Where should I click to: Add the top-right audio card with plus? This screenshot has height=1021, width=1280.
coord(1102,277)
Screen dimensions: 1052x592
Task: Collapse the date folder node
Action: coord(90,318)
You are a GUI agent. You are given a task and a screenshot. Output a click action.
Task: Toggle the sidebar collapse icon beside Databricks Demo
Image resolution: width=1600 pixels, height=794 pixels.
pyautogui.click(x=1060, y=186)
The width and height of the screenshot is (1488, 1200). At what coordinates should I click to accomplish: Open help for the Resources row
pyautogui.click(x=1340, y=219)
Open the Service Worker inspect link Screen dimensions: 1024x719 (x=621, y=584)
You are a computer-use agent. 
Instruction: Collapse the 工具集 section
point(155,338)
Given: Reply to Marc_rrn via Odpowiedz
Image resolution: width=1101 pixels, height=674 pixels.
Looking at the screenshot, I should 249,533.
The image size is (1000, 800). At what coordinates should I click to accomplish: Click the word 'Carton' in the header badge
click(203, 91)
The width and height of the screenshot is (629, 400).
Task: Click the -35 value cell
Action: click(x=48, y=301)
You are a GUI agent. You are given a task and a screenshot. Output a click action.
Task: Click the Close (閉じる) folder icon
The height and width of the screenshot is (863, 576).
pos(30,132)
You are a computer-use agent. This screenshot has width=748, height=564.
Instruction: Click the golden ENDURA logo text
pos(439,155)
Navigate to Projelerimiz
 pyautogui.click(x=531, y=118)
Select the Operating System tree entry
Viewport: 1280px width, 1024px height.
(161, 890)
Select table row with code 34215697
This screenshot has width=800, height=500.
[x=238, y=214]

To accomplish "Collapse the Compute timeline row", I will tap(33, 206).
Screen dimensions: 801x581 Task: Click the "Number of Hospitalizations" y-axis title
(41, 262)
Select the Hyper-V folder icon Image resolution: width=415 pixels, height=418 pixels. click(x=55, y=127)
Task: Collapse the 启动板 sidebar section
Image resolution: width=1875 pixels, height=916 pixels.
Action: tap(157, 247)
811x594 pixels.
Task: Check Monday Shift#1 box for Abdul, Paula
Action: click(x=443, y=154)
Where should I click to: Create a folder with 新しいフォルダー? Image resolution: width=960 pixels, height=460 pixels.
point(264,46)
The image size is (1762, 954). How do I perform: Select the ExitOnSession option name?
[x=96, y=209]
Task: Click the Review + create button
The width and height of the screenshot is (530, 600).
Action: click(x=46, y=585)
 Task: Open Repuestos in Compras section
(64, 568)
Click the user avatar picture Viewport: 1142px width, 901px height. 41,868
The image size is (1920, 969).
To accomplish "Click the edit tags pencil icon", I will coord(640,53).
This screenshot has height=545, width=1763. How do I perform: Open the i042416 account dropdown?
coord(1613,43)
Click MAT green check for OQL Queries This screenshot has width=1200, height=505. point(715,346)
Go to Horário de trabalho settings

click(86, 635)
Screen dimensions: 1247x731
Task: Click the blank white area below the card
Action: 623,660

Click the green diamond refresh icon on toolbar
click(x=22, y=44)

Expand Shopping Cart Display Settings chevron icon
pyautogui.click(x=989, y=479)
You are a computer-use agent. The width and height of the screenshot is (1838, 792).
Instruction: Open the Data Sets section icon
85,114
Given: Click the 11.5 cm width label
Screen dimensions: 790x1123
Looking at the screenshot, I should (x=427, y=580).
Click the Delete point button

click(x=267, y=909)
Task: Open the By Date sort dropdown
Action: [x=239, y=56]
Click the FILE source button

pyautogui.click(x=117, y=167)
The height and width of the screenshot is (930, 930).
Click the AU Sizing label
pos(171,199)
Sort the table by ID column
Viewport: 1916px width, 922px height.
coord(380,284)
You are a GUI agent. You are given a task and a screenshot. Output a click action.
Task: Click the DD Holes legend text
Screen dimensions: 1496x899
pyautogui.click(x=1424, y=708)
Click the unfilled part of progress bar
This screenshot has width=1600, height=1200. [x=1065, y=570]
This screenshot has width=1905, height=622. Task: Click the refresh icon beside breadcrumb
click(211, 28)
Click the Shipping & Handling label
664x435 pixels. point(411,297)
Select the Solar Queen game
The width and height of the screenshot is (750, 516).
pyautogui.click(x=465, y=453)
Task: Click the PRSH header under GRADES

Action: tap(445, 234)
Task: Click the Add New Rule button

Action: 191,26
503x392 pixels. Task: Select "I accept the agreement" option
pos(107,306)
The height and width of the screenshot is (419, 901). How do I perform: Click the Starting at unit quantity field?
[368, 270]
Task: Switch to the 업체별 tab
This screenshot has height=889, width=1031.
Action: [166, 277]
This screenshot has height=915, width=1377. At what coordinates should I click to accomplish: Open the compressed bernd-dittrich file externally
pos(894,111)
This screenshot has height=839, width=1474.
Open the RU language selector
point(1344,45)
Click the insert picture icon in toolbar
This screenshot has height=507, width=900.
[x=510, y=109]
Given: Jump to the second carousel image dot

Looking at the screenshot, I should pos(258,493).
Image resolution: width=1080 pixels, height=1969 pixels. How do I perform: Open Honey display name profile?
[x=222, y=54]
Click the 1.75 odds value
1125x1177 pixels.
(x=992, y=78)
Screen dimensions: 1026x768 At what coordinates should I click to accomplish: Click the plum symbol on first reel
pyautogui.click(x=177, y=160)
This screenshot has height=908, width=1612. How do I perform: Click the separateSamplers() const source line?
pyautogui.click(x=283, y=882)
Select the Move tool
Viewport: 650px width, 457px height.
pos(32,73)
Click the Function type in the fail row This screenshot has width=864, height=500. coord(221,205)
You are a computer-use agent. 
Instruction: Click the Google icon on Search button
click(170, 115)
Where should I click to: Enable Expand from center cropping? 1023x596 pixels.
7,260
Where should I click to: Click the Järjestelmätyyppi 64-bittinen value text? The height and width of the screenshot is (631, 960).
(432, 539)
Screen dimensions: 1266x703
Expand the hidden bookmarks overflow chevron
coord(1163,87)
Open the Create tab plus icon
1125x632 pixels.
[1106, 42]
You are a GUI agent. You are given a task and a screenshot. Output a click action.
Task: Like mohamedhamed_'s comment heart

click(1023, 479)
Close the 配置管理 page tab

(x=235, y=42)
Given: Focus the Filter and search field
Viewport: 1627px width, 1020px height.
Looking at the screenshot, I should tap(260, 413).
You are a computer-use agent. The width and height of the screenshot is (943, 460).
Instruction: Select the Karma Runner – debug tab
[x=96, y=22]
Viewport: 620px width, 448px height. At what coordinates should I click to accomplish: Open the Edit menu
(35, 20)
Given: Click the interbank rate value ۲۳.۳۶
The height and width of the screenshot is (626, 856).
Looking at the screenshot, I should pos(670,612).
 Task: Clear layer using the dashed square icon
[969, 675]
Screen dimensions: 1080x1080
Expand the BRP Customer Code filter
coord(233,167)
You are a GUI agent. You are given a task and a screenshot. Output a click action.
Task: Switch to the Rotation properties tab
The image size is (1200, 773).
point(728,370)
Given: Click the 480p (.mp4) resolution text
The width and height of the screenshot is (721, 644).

**What is needed:** Return, from the data, each line that has the word "computer" in it.

**Response area:**
You are a computer-use agent. 
You are a computer-use agent. This screenshot has width=748, height=564.
You are a computer-use agent. The width and height of the screenshot is (1838, 792).
You are a computer-use agent. 
You are a computer-use agent. The width and height of the screenshot is (943, 460).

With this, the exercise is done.